南シナ海陣取り合戦で割れるASEAN

2016年07月31日 09時00分

 【アツいアジアから旬ネタ直送「亜細亜スポーツ」】日中韓と東南アジア諸国連合(ASEAN)の外相会議が南シナ海問題でモメた。ベトナム、フィリピンなども領有権を主張する島々を、中国は一方的に実効支配し軍が駐留。これに対しフィリピンがオランダの仲裁裁判所に提訴し、中国の権利を否定する判決が下ったが、「この事実をASEAN会議の声明に盛り込むべし」と息巻くフィリピン、ベトナム、それに反対する議長国ラオスと親中国のカンボジア…これが対立の構図だ。

 25日、結局は中国に気を使う形で声明は見送られたが、最後まで反中姿勢を崩さなかったのがフィリピン。首都マニラの日系企業に勤める地元民は「南シナ海に眠る天然ガスも必要だが、それ以上に海洋国のわが国にとって漁業は何より大切。中国船はフィリピン領を侵犯し、我々の漁船に放水、発砲するなど傲慢な態度を繰り返してきた」と憤る。

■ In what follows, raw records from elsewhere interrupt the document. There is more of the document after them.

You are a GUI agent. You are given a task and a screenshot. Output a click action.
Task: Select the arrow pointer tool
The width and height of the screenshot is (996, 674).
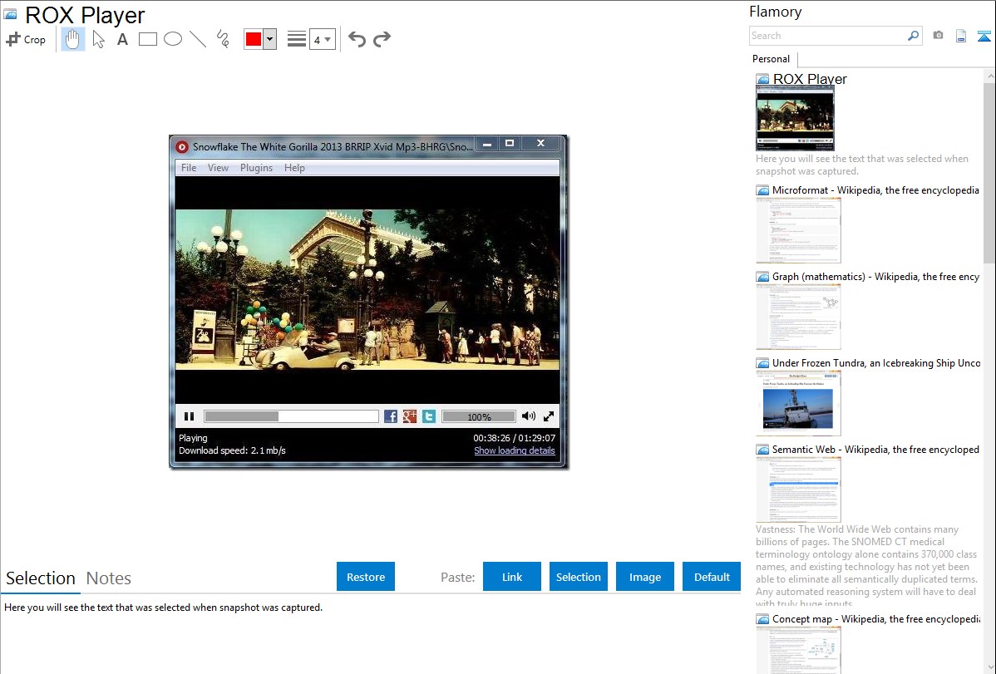click(98, 39)
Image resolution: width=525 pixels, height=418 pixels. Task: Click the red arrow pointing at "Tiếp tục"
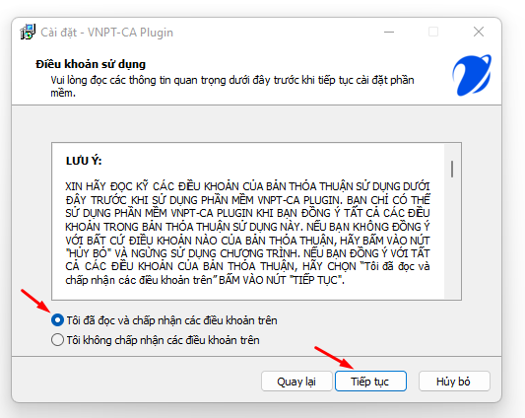click(x=334, y=358)
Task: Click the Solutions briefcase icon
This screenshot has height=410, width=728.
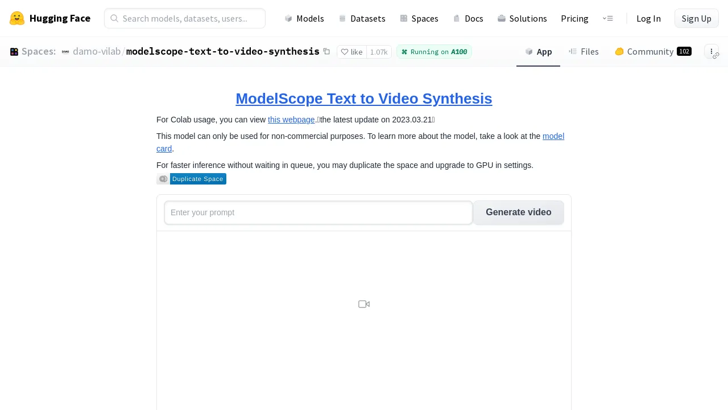Action: [x=502, y=18]
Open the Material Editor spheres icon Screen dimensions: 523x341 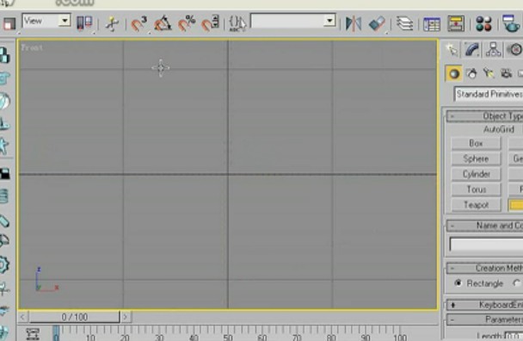coord(483,24)
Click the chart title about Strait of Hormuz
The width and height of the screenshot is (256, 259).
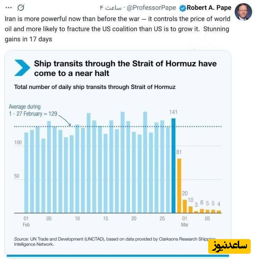coord(125,68)
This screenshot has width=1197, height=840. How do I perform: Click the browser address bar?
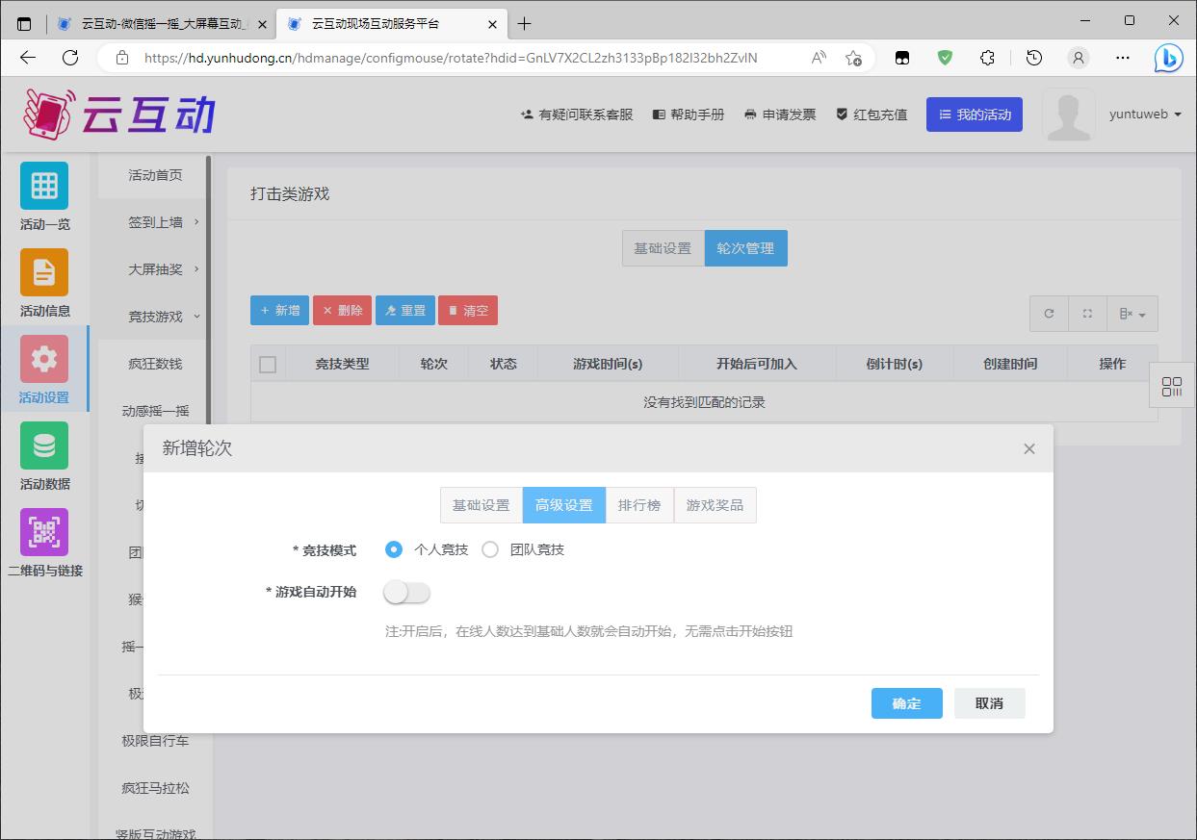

 民間シンクタンクによる調査では、フィリピンの中国に対する信頼度は2年間で24%も下落。6月に就任したばかりのドゥテルテ新大統領も、選挙期間中は「中国が造った人工島に俺が水上バイクで行って、フィリピン国旗を立ててやる!」とほえた。が、実は本人は中華系の家系で、大統領に就任し過激なトーンがいくらか下がったことが今回の“妥協”につながったとも言われる。

 議長国ラオスは「地域の安定のため中国に配慮を」と求めた。それもそのはずで、今回の会議会場は、2012年のASEM(アジア欧州会議)に合わせ、中国が仕切って建造した。ラオスに詳しい記者の解説。

「首都ビエンチャン南部、メコン川を挟み対岸はタイというこのエリアの開発権をもつのは中国。経済力のないラオスでは国際会議やスポーツ大会などもできず、アジア諸国の中で肩身が狭かった。そこに中国が、巨大なハコモノを造ってやったというわけ。議長国とはいえラオスも中国には頭が上がらない」

 フィリピン案に猛反対したカンボジアはというと、30年以上にわたり統治しているフン・セン首相は、父親が海南島出身の華僑。中華系で、妻も海南島系の華僑だ。独裁的なポル・ポト派から寝返った経歴をもつが、以降は明に暗に中国共産党と“個人的な”関係を築いてきたと言われる。

 同首相は仲裁裁判所の判決をいち早く批判し、中国支持の声明を発表。対して中国は「感謝」を示し、双方は異例の親密ぶりだ。なお中国や日本メディアはノータッチだが、フランス国際放送によると、フン・セン声明に対する謝礼として、中国政府はカンボジアに6億ドル(約640億円)の支援を約束したという。

 そのカンボジアと歴史的に不仲なのがベトナムで、たびたび戦火を交えている。反中国を掲げるベトナムへの意趣返しという面も、カンボジアとしては強かったようだ。日本ではあまり知られていないが、実はベトナムも中国に負けじと南シナ海の島々の埋め立てを進め、緊張をあおっている。

 どの国も一筋縄ではいかないのだ。

☆室橋裕和(むろはし・ひろかず)=1974年生まれ。週刊文春記者を経てタイ・バンコクに10年居住。現地日本語情報誌でデスクを務め周辺国も飛び回る。2年前に東京へ拠点を移したアジア専門ライター。